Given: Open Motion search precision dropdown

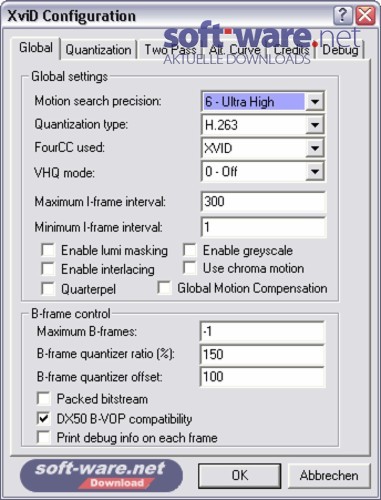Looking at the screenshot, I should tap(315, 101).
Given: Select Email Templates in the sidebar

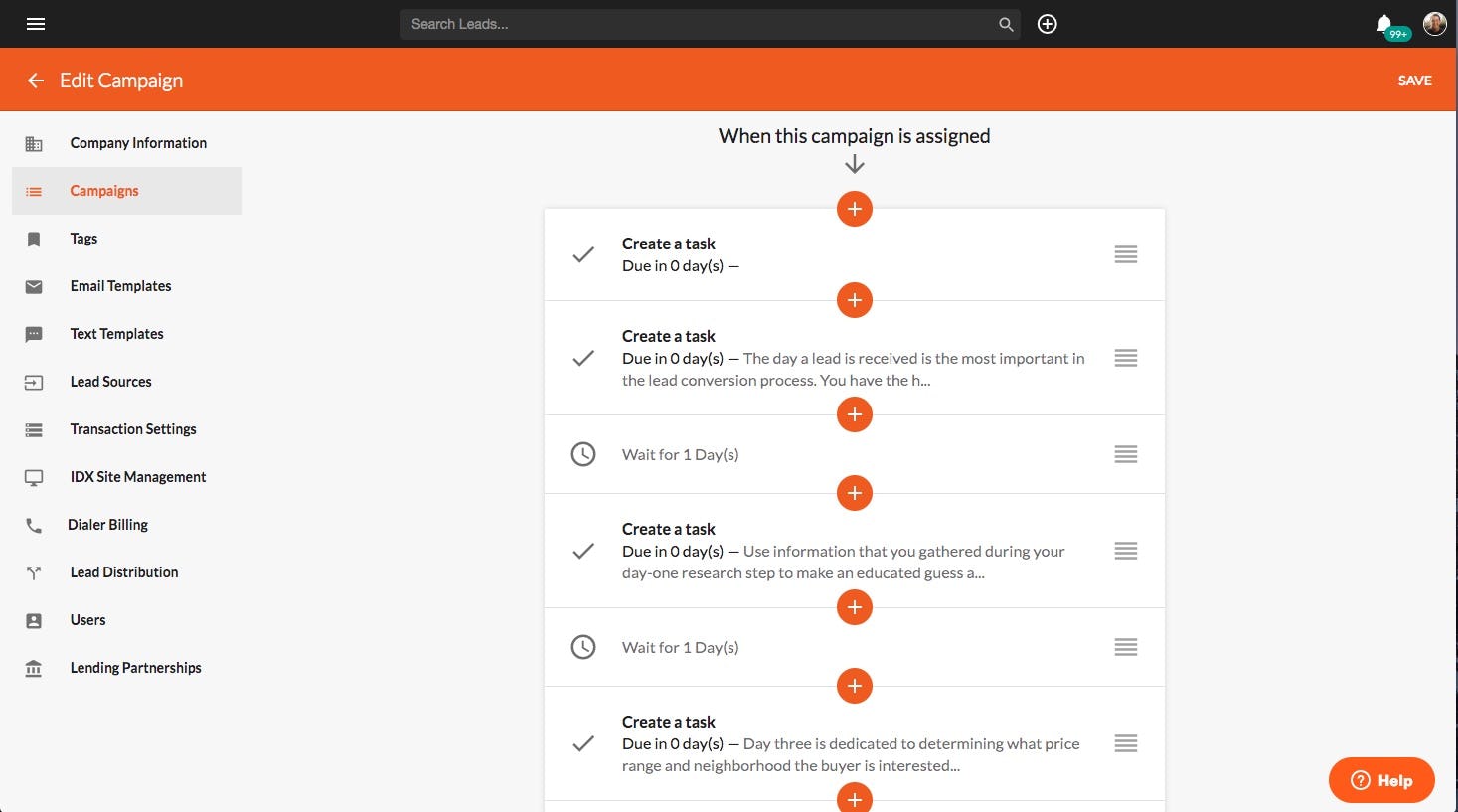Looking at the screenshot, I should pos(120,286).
※ ※ ※
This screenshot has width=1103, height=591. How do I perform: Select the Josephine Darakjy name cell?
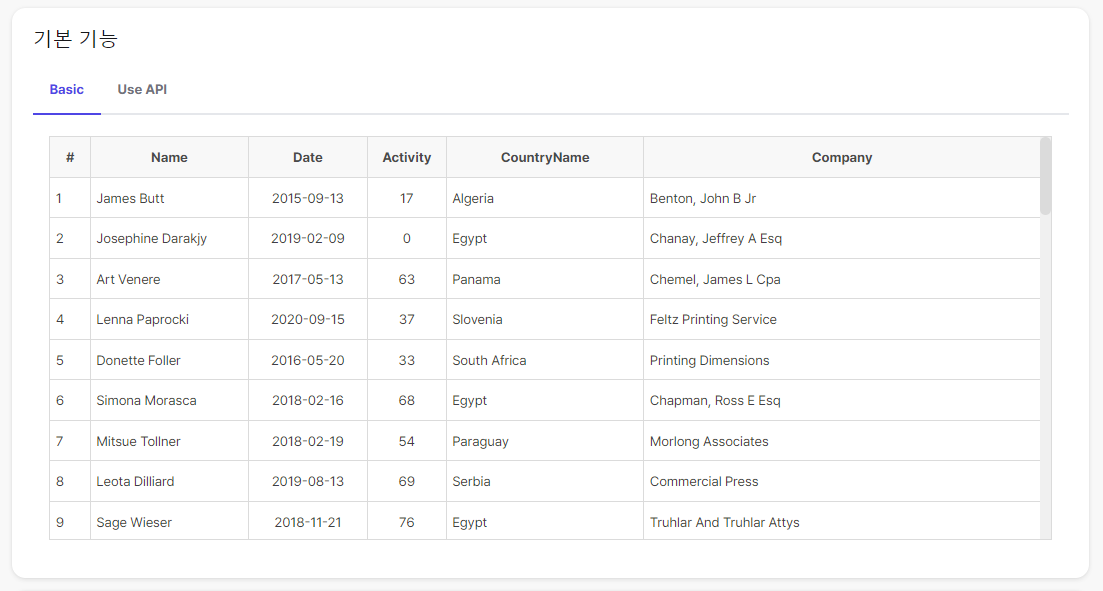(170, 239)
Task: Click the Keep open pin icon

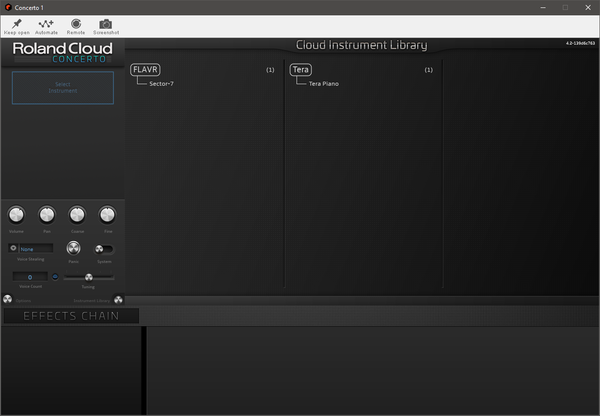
※ ※ ※
*Problem to solve*. Copy exactly the material above from the line with "This screenshot has" to the line with "Task: Click the Keep open pin icon", ends included, and nothing else. Leave out any picture.

*Task answer*.
This screenshot has width=1103, height=591. How do I perform: Select the Josephine Darakjy name cell?
(170, 239)
Task: Click the Keep open pin icon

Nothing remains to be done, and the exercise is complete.